Andrei scratched the back of his head and frowned. Well, dammit, maybe there was some sense in this directive. When all was said and done, a solitary policeman really was tempting bait for those creeps. If they took away the guns, then of course they had to take them away from everyone. And, of course, the problem wasn’t that idiotic directive but the fact that there weren’t very many police officers, and they didn’t carry out very many raids—but they ought to set up one grand raid and sweep all this filth away at a single stroke! Get the local people involved. Me, for instance, I’d be happy to go… Donald would go, of course… I’ll have to write to the mayor.

Then his thoughts suddenly took a new turn. “Listen, Don,” he said. “You’re a sociologist. Of course, I don’t reckon sociology is any kind of science at all—I’ve told you that already—it’s got absolutely no method. But, of course, you know a lot, a lot more than I do. So you explain to me where all this dross in our city comes from. How did they get here—the murderers, the rapists, the crooks? Didn’t the Mentors realize who they were inviting here?”

“They realized, probably,” Donald replied indifferently, shooting straight over a terrifying pit filled with black water without even pausing.

“But why then…?”

“People aren’t born thieves. They become thieves. And then, as everyone knows, ‘How can we tell what the Experiment requires? The Experiment is the Experiment…’” Donald paused for a moment. “Soccer is soccer: a round ball, a square pitch, and may the best team win.”
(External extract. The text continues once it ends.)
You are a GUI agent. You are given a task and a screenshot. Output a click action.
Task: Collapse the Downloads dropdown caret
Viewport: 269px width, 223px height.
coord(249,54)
The streetlamps came to an end and the residential area of the city was left behind. Now the battered and broken road was flanked on both sides by abandoned ruins—the remnants of incongruous colonnades that had slumped into shoddy foundations; walls propped up by girders, with gaping holes instead of windows; tall grass; stacks of rotting timber; thickets of nettles and thistles; stunted little trees, half choked by creepers, standing among heaps of blackened bricks. And then up ahead a hazy glow appeared again. Donald turned to the right, carefully steered past an oncoming empty truck, spun his wheels for a while in deep ruts choked with mud, and finally braked to a halt a hair’s breadth away from the red taillights of the last garbage truck in the line. He killed the engine and looked at his watch. It was about half past four.

“We’ll be standing here for a good hour.” Andrei said cheerfully. “Let’s go and see who’s up in front of us.”

Another truck drove up from behind and stopped. “Go on your own,” said Donald, leaning back in his seat and pulling the brim of his hat down over his face.

Then Andrei also leaned back, adjusted the spring underneath him, and lit a cigarette. Up ahead, unloading was proceeding at full tilt—trash can lids clattered, the tallyman’s high voice shouted: “…eight… ten…,” a thousand-candle-power lamp under a flat tin plate swayed on its pole. Then suddenly voices from several different throats started yelling at once: “Where are you going? Fuck it!”; “Pull back!”; “You’re the blind asshole here!”; “You looking for a smack in the mouth?” There were massive heaps of garbage, compacted into a dense mass, looming up on the left and the right, and a ghastly smell of rotten food wafted on the night breeze.